Flexing for Mussels
Funding from N.C. Department of Transportation helps research to protect endangered freshwater shellfish.
By Jimmy Ryals ’03
When baby mussels are ready to leave the shell, their mothers lure host fishes to murky creek beds. Just as the fish strikes, Ma Mussel withdraws — but not before dusting its fins with her tiny larvae. With any luck, they live there until they’re mature enough to drop off.
NC State researchers Chris Eads and Greg Cope see and study that beguilement daily. And it’s hooked them as surely as it does largemouth bass. “They’re just amazing creatures,” says Cope, William Neal Reynolds Professor of Applied Ecology.
They’re also imperiled. That’s important because freshwater mussels filter pollutants out of water and stabilize river and creek beds against erosion. Cope, Eads and their team have been working to preserve and propagate mussels for a dozen years, and today they’re doing it at the new Yates Mill Aquatic Conservation Center.
The lab, part of Historic Yates Mill County Park, was established with $12.6 million from the N.C. Department of Transportation, part of a legal settlement to offset the environmental impact of a highway project. Roughly a third of that money transformed office space at the park, site of a 200-year-old gristmill, into a massive incubator for the study and safeguarding of snail, mussel and fish species that were displaced by U.S. Highway 540 around Raleigh. Among the species being propagated is the nearly extinct magnificent ramshorn snail.

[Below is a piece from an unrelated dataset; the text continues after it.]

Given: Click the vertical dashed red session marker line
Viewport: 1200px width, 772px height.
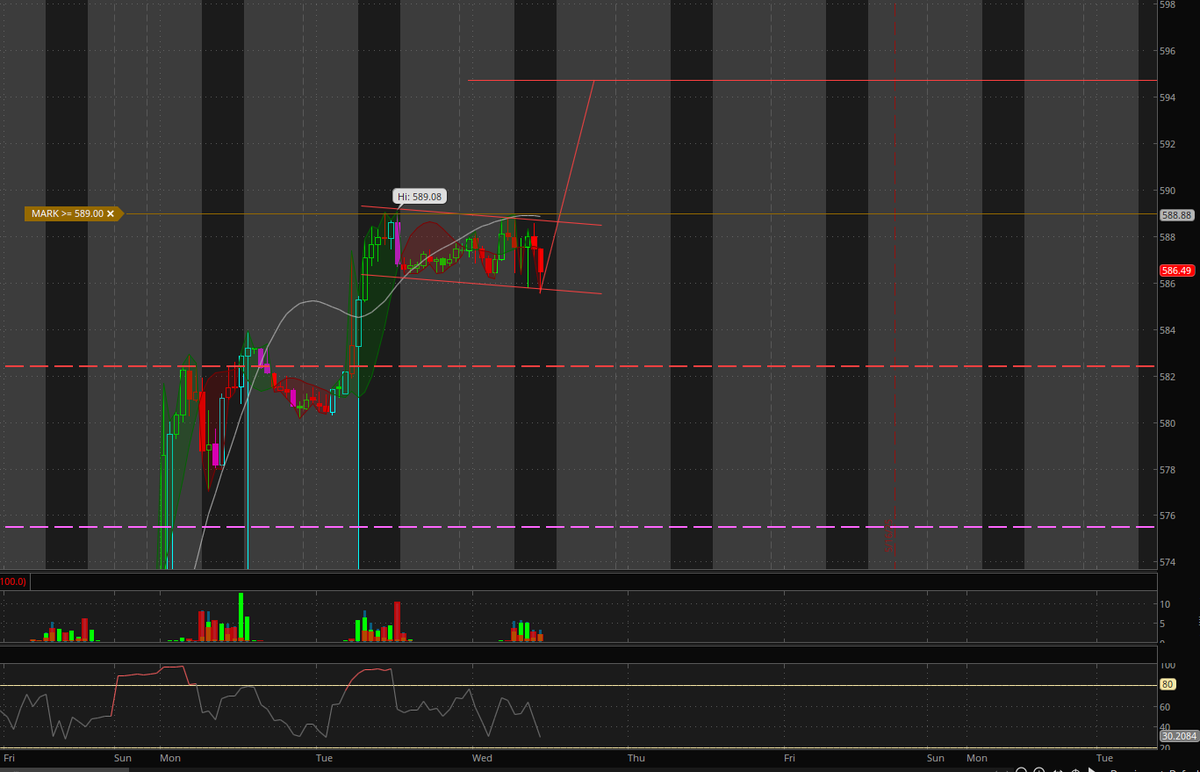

Previously, the university’s mussel propagation work happened at the College of Veterinary Medicine. The pump house drawing pond water into and out of the lab is bigger than the whole CVM operation was, says Eads, assistant director and facility manager of the lab. And the water suits his subjects. “Yates Mill Pond water grows very big mussels very quickly,” he adds.
The settlement will fund more research and extension. The lab staff is working on a mobile exhibit that would make their work part of tours at the park, Cole says, with plans to eventually allow public tours of the lab.